(Quote) Kristen-878108 said:
In my short time on CM, I have read a number of fora posts including a reference to "God...
(Quote) Kristen-878108 said:
In my short time on CM, I have read a number of fora posts including a reference to "God's will." That you must be open to "God's will" in a match so you need to consider persons who perhaps do not have all the qualities you desire. Yet at the same time there have been posts stating that it's really up to you in regard to your qualifications regarding age, appearance, life experience. This seems to be doublespeak to me.
I have a much broader perspective now on God's will and discernment than I used to. I really think God's will is much more dynamic that it is often made out to be - and must be if we believe in human freedom. The fact is, all of us thwart God's will every day - it's called sin. So if we thwart God's will in little ways each day, what makes us think we're going to get it right in big decisions? I think God's will is that we learn how to LOVE during our time here on earth, and because we often screw up this plan for a good portion of our lives, He continues to place new ways to teach us to love in our path and hopefully we will embrace some of these and learn a little more about love during this journey called life.
I don't assume that we'll get it figured out here in this CM thread, since confusion over this was one of the reasons the whole Protestant Reformation happened, but maybe we can all get a fuller understanding for ourselves.

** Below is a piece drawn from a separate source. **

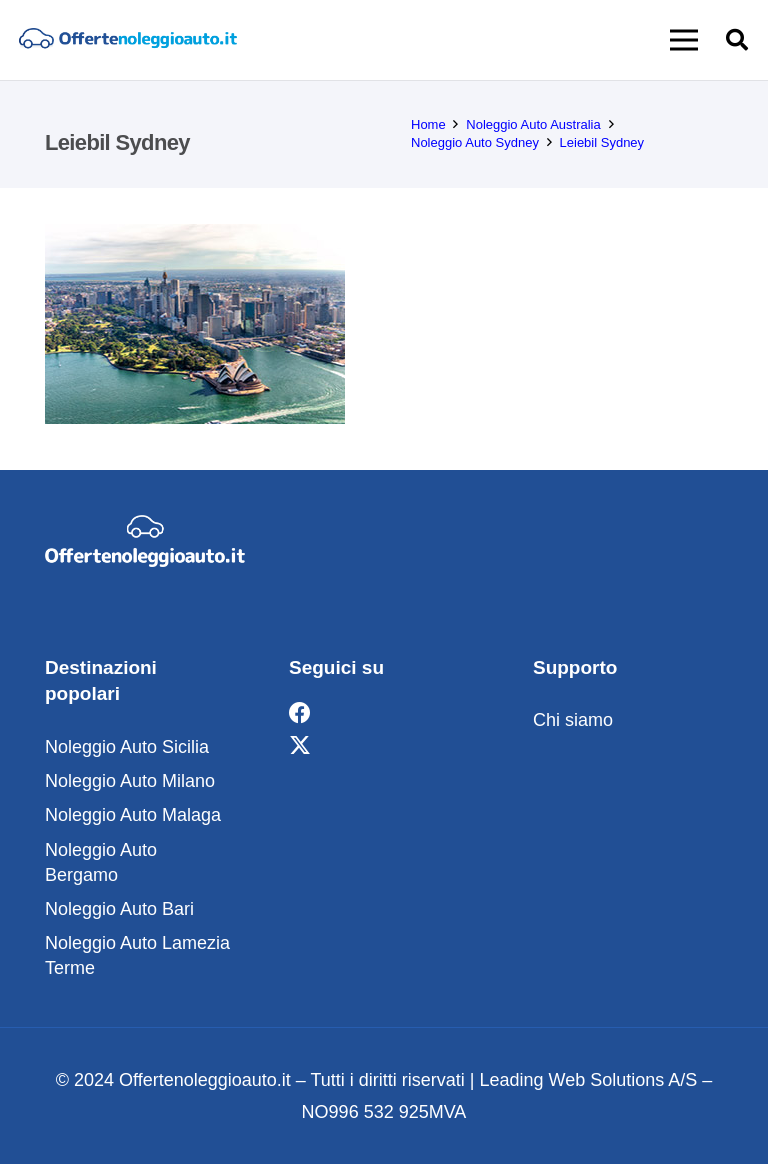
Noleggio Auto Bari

So what's your perspective on God's will?
The idea of doing God's will in finding a mate has merit. To translate that means we should be thoughtful in our discernment and use our free will and ability to think. I'm ok with the soulmate concept -- there are some whose relationship is extremely close and intense. Where my belief stops is that there is only one possible soulmate for a person. As many have discovered, there are other people who can be ideal mates and the relationship can be satisfying.
God's will should lead us to choose carefully and think of a relationship that will bring us closer to Him. If we can answer "Yes" to that, our confidence that we're doing the right thing is enhanced and confirmed. Our own free will should lead us to conform with His desire for us to help lead our mates to eternal salvation. That's the end goal.
If there is a person who would be an ideal spouse (or close to it), we need to prayerfully consider the possibility. Would it be wrong to reject that person and say "No"? It depends upon the reason for rejection. If it is for selfish reasons (He doesn't earn enough for my desired lifestyle; I want someone taller, for examples), then we should question whether or not we're following the Lord's will.
I won't and can't say such a rejection is sinful. There can be a difference between making a sinful decision or a stupid one. It's between that person and the Lord to settle.